On Wed, Apr 12, 2017 at 03:52:31PM +0200, Christoph Hellwig wrote:
> I think the problem is that t_log_res just contains the log reservation
> when the transaction was created.  But each item processed by
> xfs_defer_finish uses up some of it, but in some cases these might
> be different operations and not just more refcount updates, e.g. for
> xfs_itruncate_extents which I see the issues with we mix EFI/EFD
> items with refcount updates.

Hmmm... I suppose you could end up with a heavy load of deferred updates
stemming from the removal of a single extent:

1) Start with one huge extent mapped into a file.
2) Reflink every other block into another file.
3) Delete the first file.  This results in:
   a) Unmap the huge extent.
   b) Schedule removal of the rmap, if applicable.
   c) Schedule a refcount decrease for the huge extent.
   d) Perform the deferred rmap removal.  If we push blocks off the
      AGFL as part of removing rmapbt blocks, queue an EFI.
   e) Perform the deferred refcount decrease:
      For each (singly-)shared block, set the refcount=1 by deleting the
      refcount record.  Every ~150 deletions we free a refcount block
      and queue an EFI.  (If rmap, queue a deferred rmap update too.)
   f) Perform the deferred rmap removals.  If we push blocks off the
      AGFL as part of removing rmapbt blocks, queue an EFI.
   g) Free each shared block by queueing an EFI.
   h) For each EFI, free the extent.

So I think the problem you're seeing here is that just prior to (3g) we
have the most deferred items (EFIs, specifically) attached to this
transaction at any point in the whole operation.  There can be so many
EFIs that we use up the log reservation and blow the ASSERT.

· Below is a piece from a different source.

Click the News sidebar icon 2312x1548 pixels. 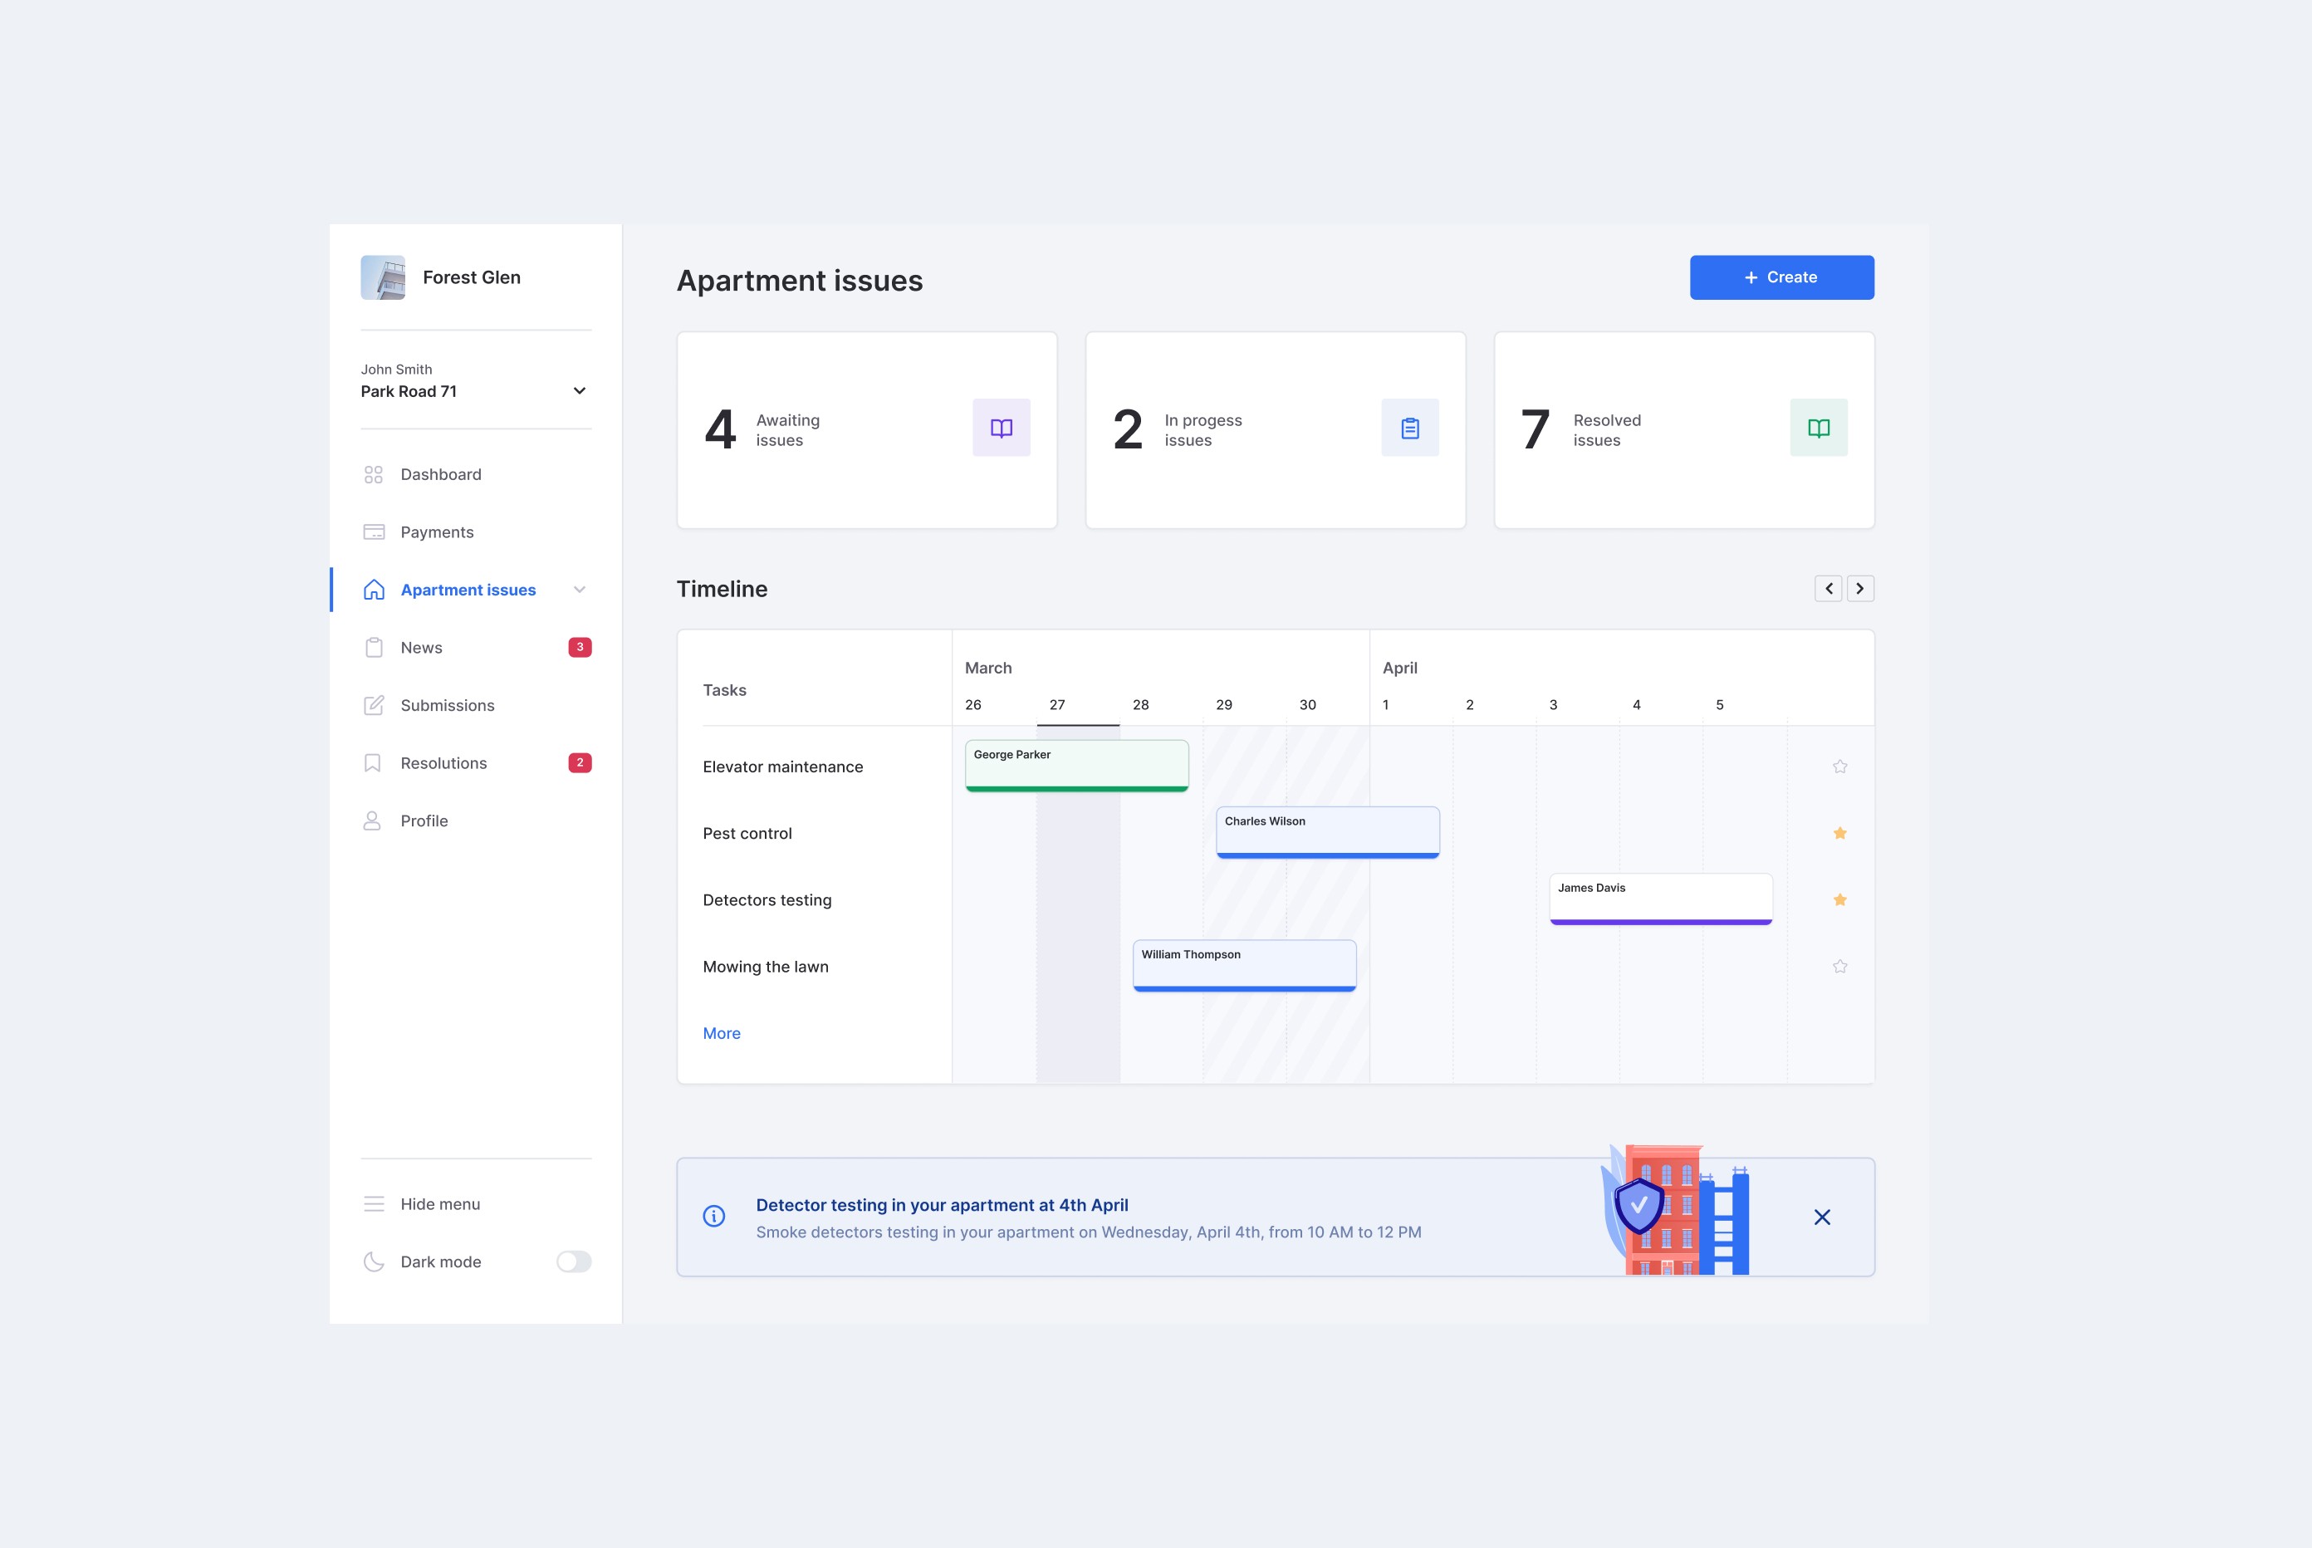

One way to fix this is to unmap a smaller range in (1) so that we don't
blow up at (3g).  Unfortunately, it is hard to guess at (1) just how
many EFIs we might end up queueing, but I think reducing the amount of
file mapping we free in a given step might be the only sane solution.
One could calculate the number of blocks we can free, given the
remaining transaction reservation and assuming the worst case number of
EFIs that could get filed to unmap those blocks, and only __bunmapi that
many blocks, thereby forcing the caller to come back with a fresh
defer_ops for another try.

> I still don't have a good idea how to fix this, though.  One idea
> would be to prevent mixing different items, but I think being able
> to mix them was one of your goals with the defer infrastructure rewrite.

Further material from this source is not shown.